Not long ago, the news in Spain was the dust, the dry land and the anguish of starving reservoirs. Today, the story has taken a turn as violent as it was unexpected. The background sound in the Spanish electrical system is no longer the drought alarm, but the roar of the floodgates opening to release excess water.
What the meteorology has given in the form of torrential rains during this beginning of 2026 has become a financial paradox: there is so much energy left over that the market, designed to manage scarcity, has begun to show its seams in the face of abundance. The price of electricity has not only dropped; has been broken.
A perfect storm. And this time, literally. A succession of Atlantic storms (Goretti, Harry, Ingrid…) and an extraordinarily rainy start to the year They have brought the hydraulic reserve to 77.3%. This scenario has forced hydroelectric plants to work on a piece-rate basis. It is not an option: many are “flow-through” plants, which means they cannot store water and must turbine it to avoid overflows, flooding the electrical grid with cheap energy.
This situation has drawn two opposite realities. On the one hand, for households with a regulated (PVPC) or indexed rate, the saying “year of snow, year of goods” is literally fulfilled. The bill plummets thanks to the massive entry of renewables. On the other hand, nuclear energy, designed to operate 24/7 as a base load, has become the collateral victim.
The technical data of Red Eléctrica corroborate this trend. In the generation records of February 12, it is observed how nuclear energy remains on a flat line of about 5,770 MW, but operating in an environment where wind energy exceeds 17,000 MW at peak hours, pushing prices down and displacing other technologies.
The mechanics of a “broken” market. The excess of water and wind has caused the price of electricity to “break” during the hours of lowest consumption. We’re no longer just talking about the solar “duck curve” at noon; now zero or negative prices also appear at dawn. According to The Spanishin the first ten days of February, 69 hours were accumulated with zero or negative prices.
The system is so saturated with energy that it needs “sponges” to absorb it. Here pumping hydroelectricity comes into play (using electricity to raise water from a lower reservoir to a higher one), which acts as the system’s large battery. REE reports They are revealing about it.. During the early hours of February 12, the system recorded massive pumping consumption to prevent the collapse of the network, reaching consumption values (energy withdrawn from the network) greater than 1,800 MW:
- At 04:05 on February 12, pumping consumption was -1,850 MW.
- At 04:55 hours, it remained at -1,848 MW.
This confirms that Spain is using its reversible reservoirs to “drink” the excess electricity produced by wind and flowing water while demand sleeps.

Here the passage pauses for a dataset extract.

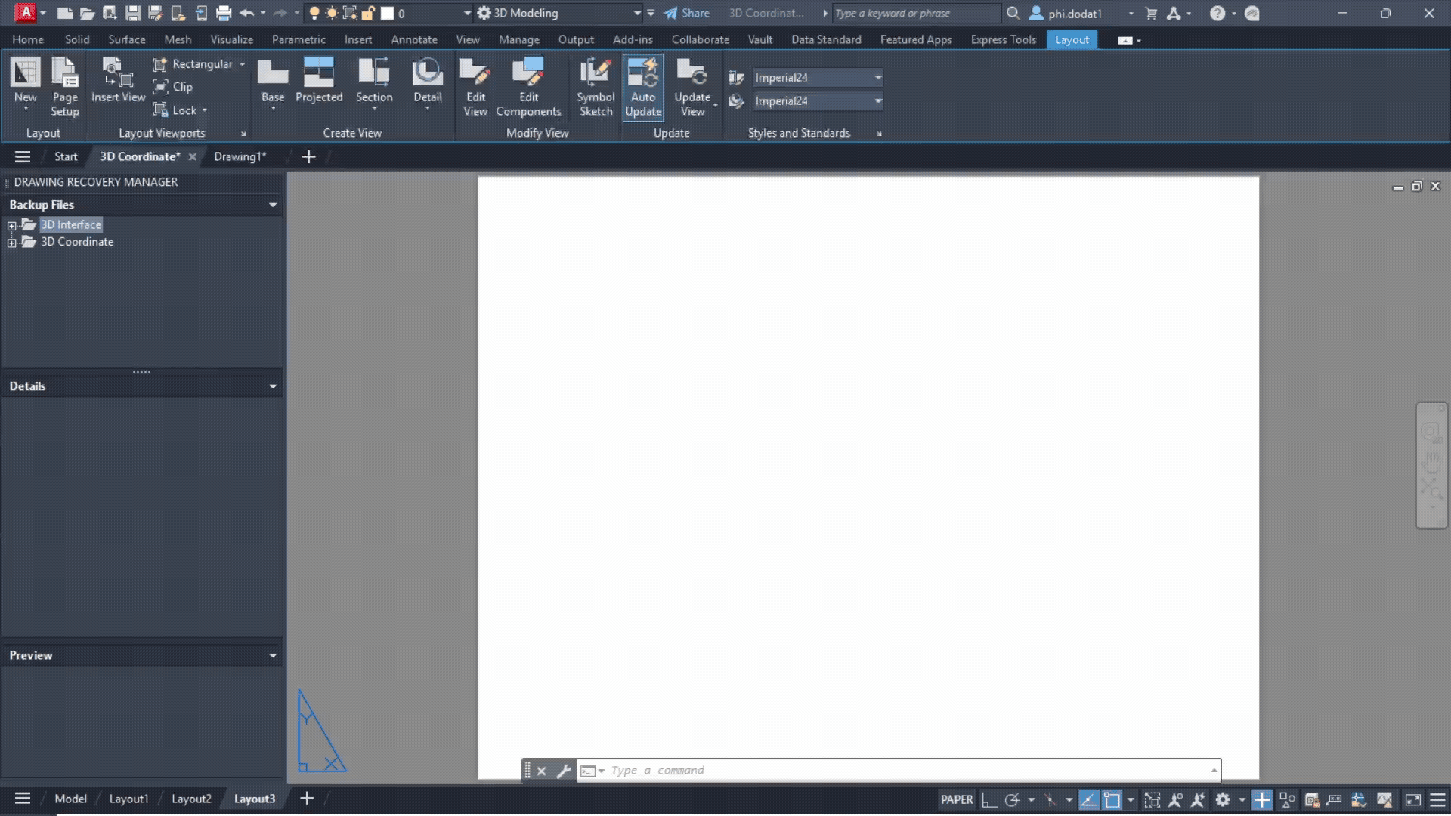The image size is (1451, 816).
Task: Toggle the layer lock icon near layer 0
Action: click(x=368, y=13)

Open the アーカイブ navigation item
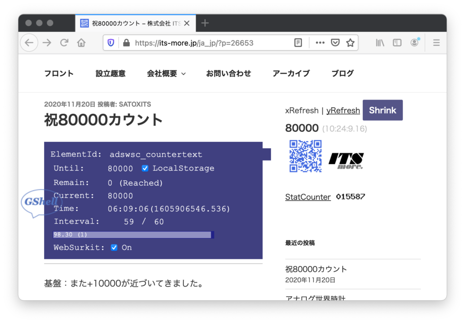tap(291, 73)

An x-ray of the price. As a result, the wholesale price has plummeted. According to Expansionthe average price for this February 13 is €4.38/MWh in the wholesale market (pool), a ridiculous figure compared to previous years.

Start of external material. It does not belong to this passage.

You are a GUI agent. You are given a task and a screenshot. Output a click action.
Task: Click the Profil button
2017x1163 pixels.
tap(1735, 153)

However, the market presents a time “trap” for the consumer. Although the average is low, the volatility is extreme. OMIE graphs show a flat curve close to zero for almost the entire day, which shoots up vertically at dusk.

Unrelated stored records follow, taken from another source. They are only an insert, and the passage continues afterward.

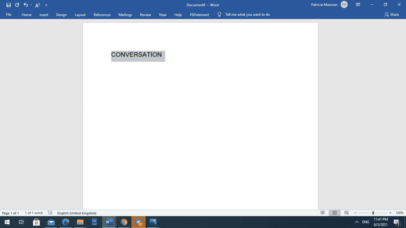Switch to Read Mode view icon

pyautogui.click(x=323, y=213)
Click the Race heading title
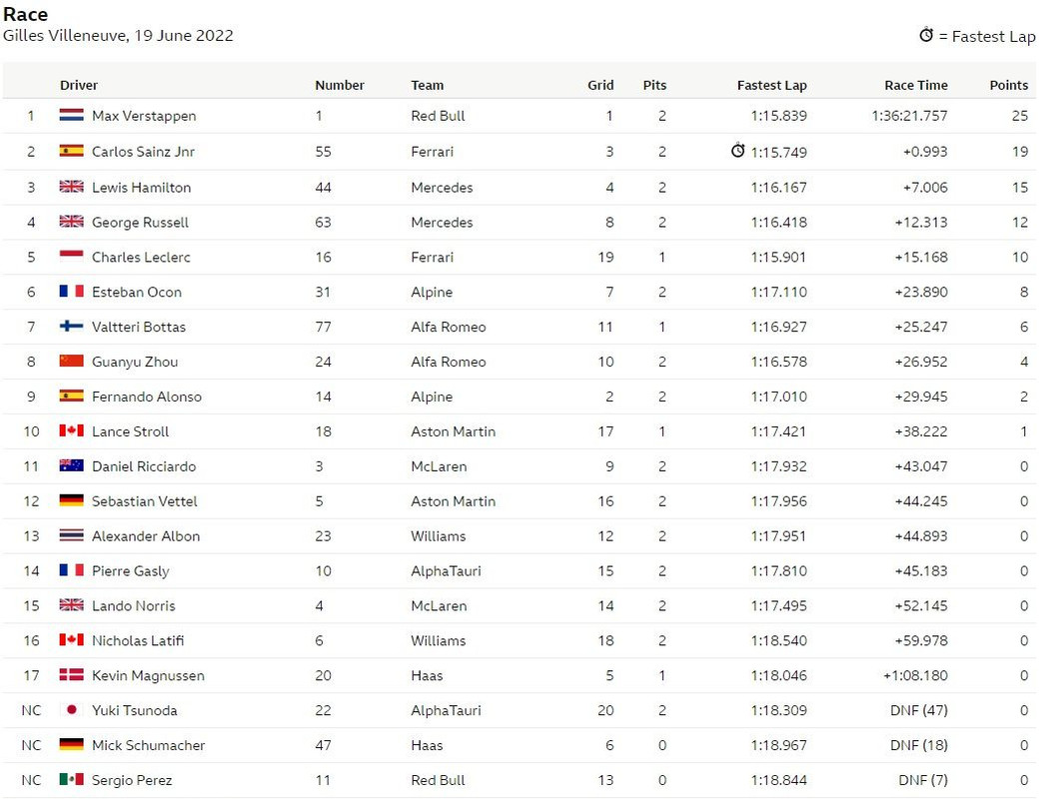 click(25, 15)
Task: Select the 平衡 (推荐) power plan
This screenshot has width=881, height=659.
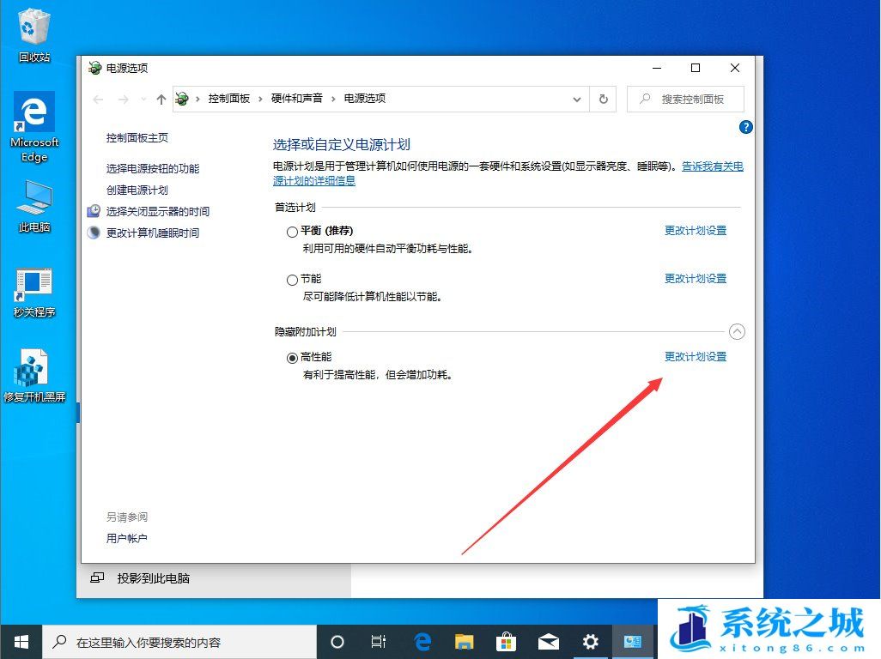Action: coord(292,231)
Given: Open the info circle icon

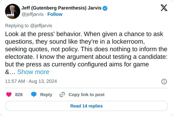Looking at the screenshot, I should pyautogui.click(x=164, y=82).
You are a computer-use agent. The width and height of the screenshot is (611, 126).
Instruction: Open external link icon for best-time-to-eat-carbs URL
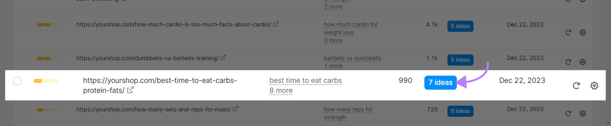(x=130, y=90)
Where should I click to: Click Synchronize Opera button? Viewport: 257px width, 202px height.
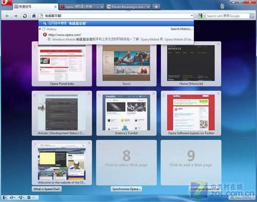coord(126,189)
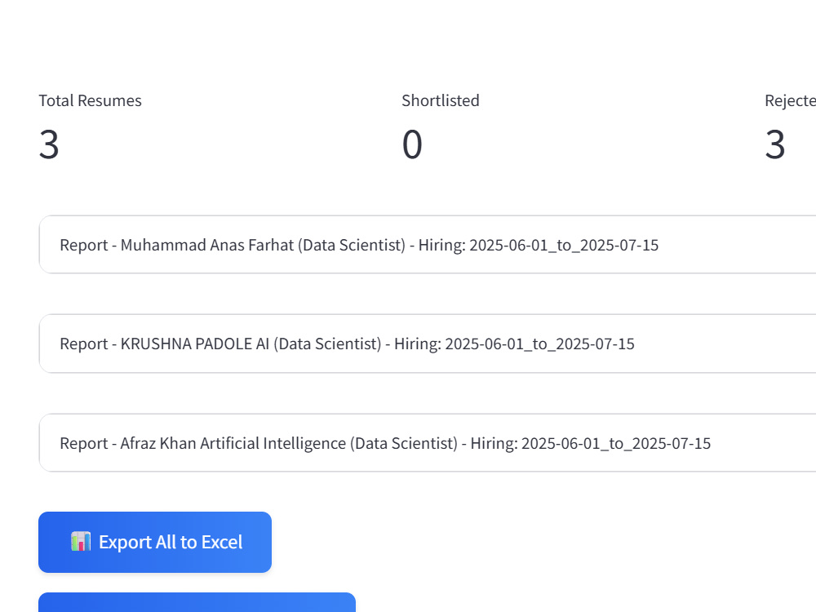Click the Export All to Excel button
Viewport: 816px width, 612px height.
tap(155, 543)
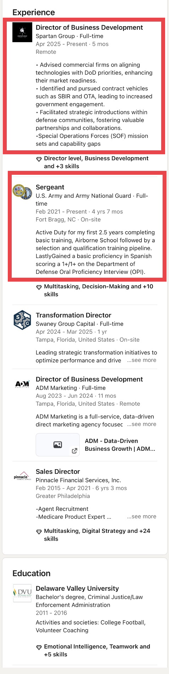Open the Spartan Group company logo
Image resolution: width=169 pixels, height=674 pixels.
click(22, 32)
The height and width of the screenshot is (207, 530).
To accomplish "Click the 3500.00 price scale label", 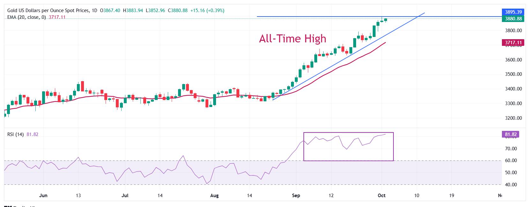I will click(513, 74).
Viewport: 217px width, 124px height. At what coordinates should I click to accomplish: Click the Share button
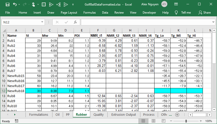[205, 13]
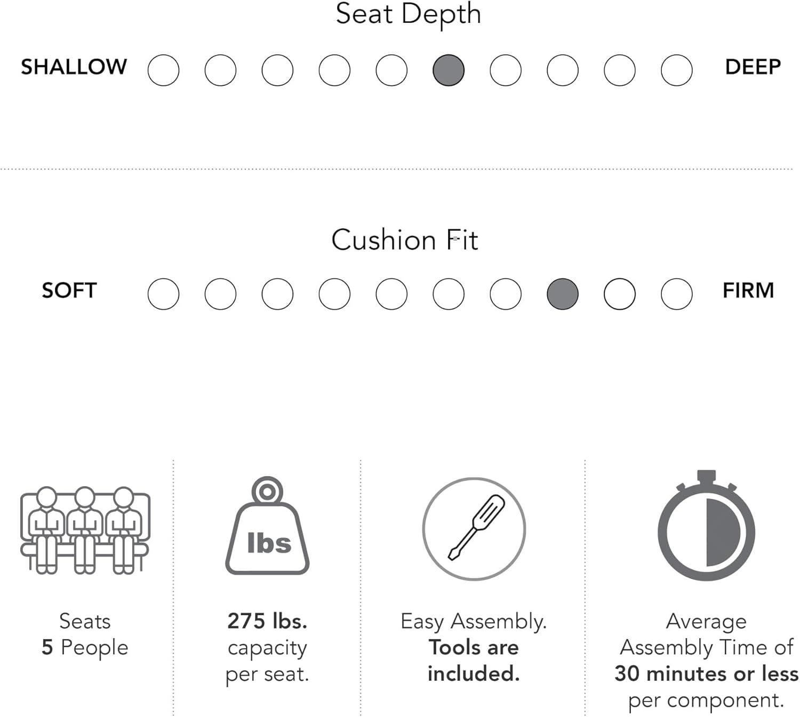
Task: Click the FIRM label
Action: coord(748,291)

- The valley: On February 12, the price remained practically flat and low for most of the day.
- The peak (The forbidden hour): When the sun goes down and the photovoltaics stop providing, and coinciding with dinner, the price skyrockets. Between 8:00 p.m. and 9:00 p.m. the most expensive section is concentratedexceeding €35/MWh in the wholesale market, which translates into more than €170/MWh for the final consumer due to tolls and system charges.
For the intelligent consumer, the “bargain hours” are now between 3:00 p.m. and 4:00 p.m. (with negative prices in the pool of -€0.03/MWh) and during the early hours of the morning.
Forecasts. Is this an anecdote or a trend? The experts consulted by The Energy Newspaper, like Javier Revuelta from the consulting firm AFRYthey believe it is structural. Futures markets (forwards) for March and April are already trading lower (€40 and €25 respectively).
The forecast is that 2026 will close with an average price of around €55/MWh. This strongly reopens the energy debate: if renewable energy is capable of covering demand at zero prices, the economic viability of maintaining the nuclear park—which cannot stop and start at will—becomes complicated.
The “problem” of full reservoirs is, in reality, the sign that the marginalist electricity market creaks when the raw material is free and abundant. For the citizen, the lesson is clear: electricity is almost free, but only if you know how to look at the clock before turning on the switch.